[Notre avis] Gourou : Pierre Niney brille, mais le scénario s’égare

Attendu comme l’un des thrillers psychologiques marquants de l’année, Gourou place Pierre Niney au centre d’un récit d’influence et de manipulation. Si la réalisation parvient à instaurer une atmosphère pesante et léchée, le film souffre malheureusement de lacunes narratives qui empêchent l’œuvre d’atteindre les sommets promis.

Synopsis : Mathieu Vasseur, surnommé Matt, est le coach en développement personnel le plus suivi de France. À l’heure où les gens ne croient plus à la politique et se détournent de la religion, il propose à ses adeptes une catharsis bien rodée, qui électrise les foules autant qu’elle inquiète les autorités.Sous le feu des critiques, Matt va s’engager dans une fuite en avant qui le mènera aux frontières de la folie et de la gloire.

Un univers visuel fort au service d’une ambiance réussie

Dès les premières minutes, la réalisation deGourou s’impose comme le point fort du film. Yann Gozlan, le réalisateur (dont le style rappelle parfois les thrillers cliniques de Fincher) réussit à créer une esthétique à la fois froide et envoûtante. Les jeux de lumières, les cadres millimétrés et la bande-son lancinante nous plongent immédiatement dans le quotidien de ce personnage charismatique mais inquiétant.

Cette efficacité visuelle est primordiale : elle maintient le spectateur dans une tension constante. On se laisse porter par l’ambiance, guettant le moindre faux pas, le moindre basculement. Sur le plan purement formel, le film est une réussite technique qui prouve que le cinéma français n’a rien à envier aux productions internationales en termes de « look » et d’atmosphère.

Pierre Niney : Un acteur au sommet, un producteur qui tâtonne

Il n’y a plus de doute : Pierre Niney est l’un des meilleurs acteurs de sa génération. Dans Gourou, il habite son rôle avec une intensité rare. Sa capacité à passer de la douceur apparente à une froideur sociopathique est fascinante. Il porte littéralement le film sur ses épaules, parvenant à rendre crédibles des dialogues parfois un peu creux grâce à son jeu de regard et sa gestuelle.

Cependant, Pierre Niney porte ici une double casquette, celle d’acteur et de producteur. Et c’est peut-être là que le bât blesse. Si son implication garantit la qualité de l’interprétation, on sent un manque de recul global sur la structure du projet. En tant que producteur ayant eu l’idée « originale » du film, le choix de valider un script aussi fragile pose question. Il semble que l’accent ait été mis sur le « véhicule » pour l’acteur plutôt que sur la solidité intrinsèque de l’histoire.
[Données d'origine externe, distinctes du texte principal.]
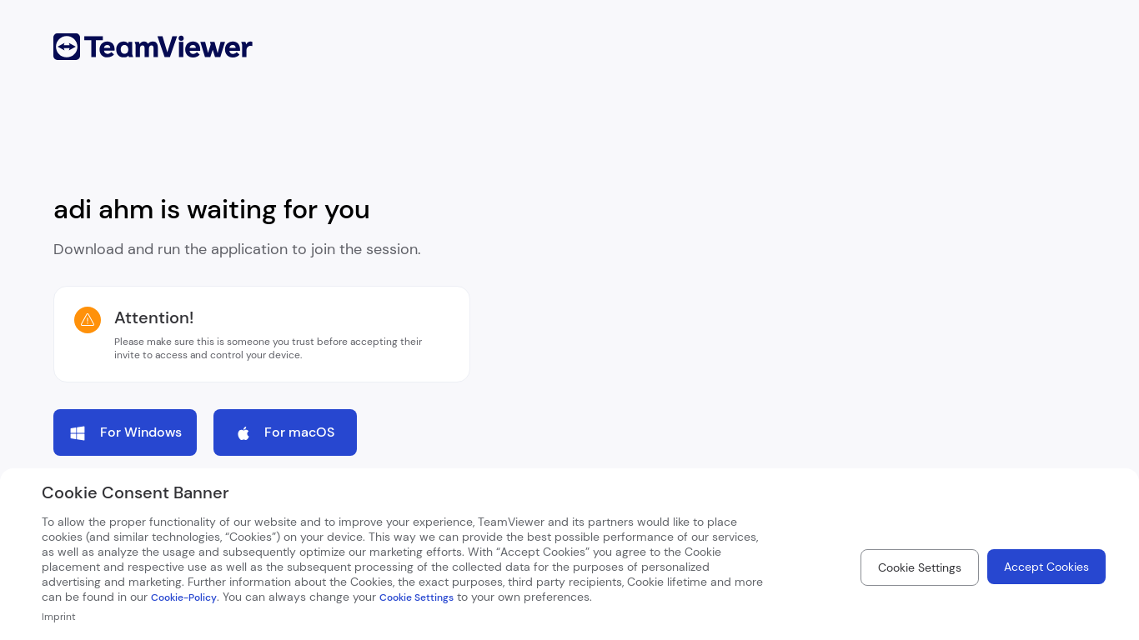1139x640 pixels.
Task: Follow the inline blue Cookie Settings link
Action: click(x=416, y=598)
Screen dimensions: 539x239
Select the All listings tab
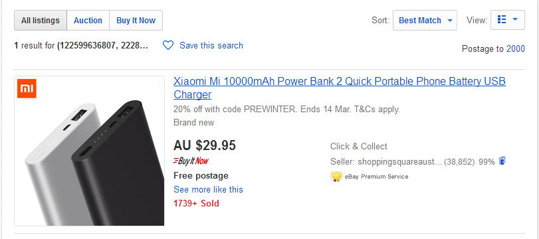pos(41,21)
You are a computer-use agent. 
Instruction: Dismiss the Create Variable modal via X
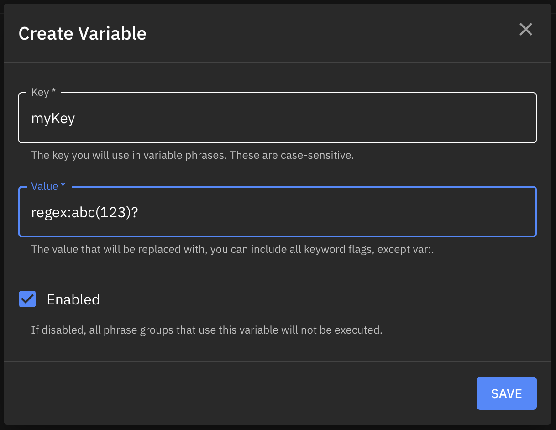point(525,29)
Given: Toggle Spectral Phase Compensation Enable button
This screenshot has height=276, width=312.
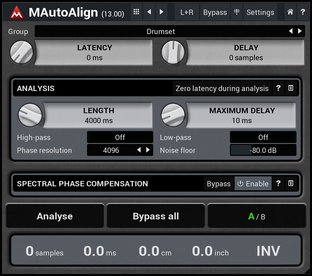Looking at the screenshot, I should click(253, 184).
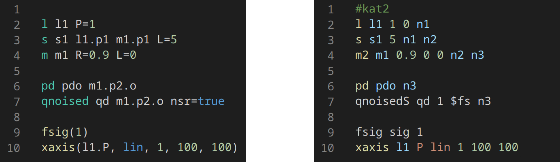
Task: Click the qnoised keyword in left editor
Action: coord(65,101)
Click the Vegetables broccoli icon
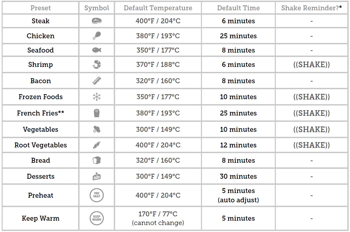The height and width of the screenshot is (232, 350). (x=96, y=129)
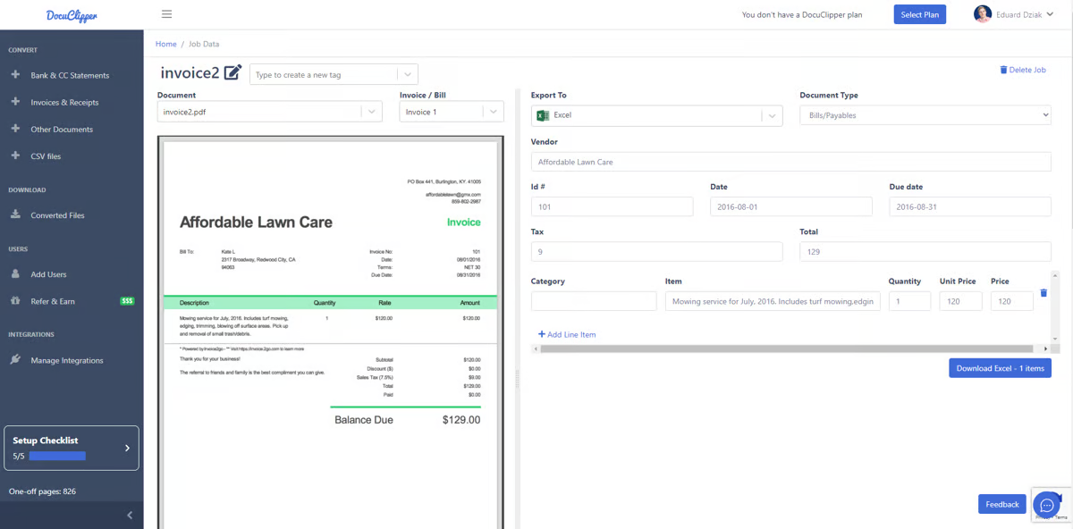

Un scénario qui manque cruellement d’enjeux

Le principal défaut de Gourou réside dans son écriture. Malgré une prémisse intéressante — la montée en puissance d’un manipulateur au sein d’une structure sociale — le scénario reste désespérément plat.

Le film manque d’un véritable fil conducteur. On assiste à une succession de scènes qui manquent d’un véritable enjeu. Même si on ne s’ennuie pas pendant tout le long du film, il manque un petit quelque chose pour vraiment être dedans. Il y avait tellement de choses à faire avec le personnage de ce coach que ça en devient frustrant, et même si le film amorce quelques pistes il ne va pas au bout des choses. Ce manque de « conflit » dramatique fait que l’on finit par décrocher émotionnellement : si le héros n’est jamais réellement mis en danger ou si ses motivations restent floues, l’intérêt du spectateur s’étiole.

Une fin bâclée qui laisse un goût d’inachevé

Alors que l’on attendait un dénouement à la hauteur de la tension accumulée, la conclusion de Gourou arrive de manière abrupte. On a l’impression que les scénaristes n’ont pas su comment clore l’arc narratif de ce personnage complexe.

La fin semble bâclée, comme si le film s’arrêtait faute de temps ou d’idées, choisissant la facilité, c’est à dire laisser au public décider de la fin qu’il veut, plutôt que par une réelle nécessité artistique. Ce final laisse de nombreuses questions sans réponse et, surtout, ne procure pas la catharsis attendue. C’est d’autant plus frustrant que l’ambiance de départ laissait espérer un final explosif ou, à défaut, une réflexion profonde sur le pouvoir de l’influence.

Gourou est un film paradoxal. C’est une œuvre portée par un Pierre Niney impérial et une mise en scène soignée qui flatte la rétine. Cependant, l’absence de colonne vertébrale scénaristique et une fin précipitée en font une semi-déception. On en ressort avec le sentiment d’avoir vu un superbe exercice de style, mais un film de genre incomplet.

Si vous êtes fan de l’acteur, le déplacement vaut le coup d’œil pour sa performance. Si vous cherchez un thriller psychologique haletant au scénario béton, vous risquez de rester sur votre faim.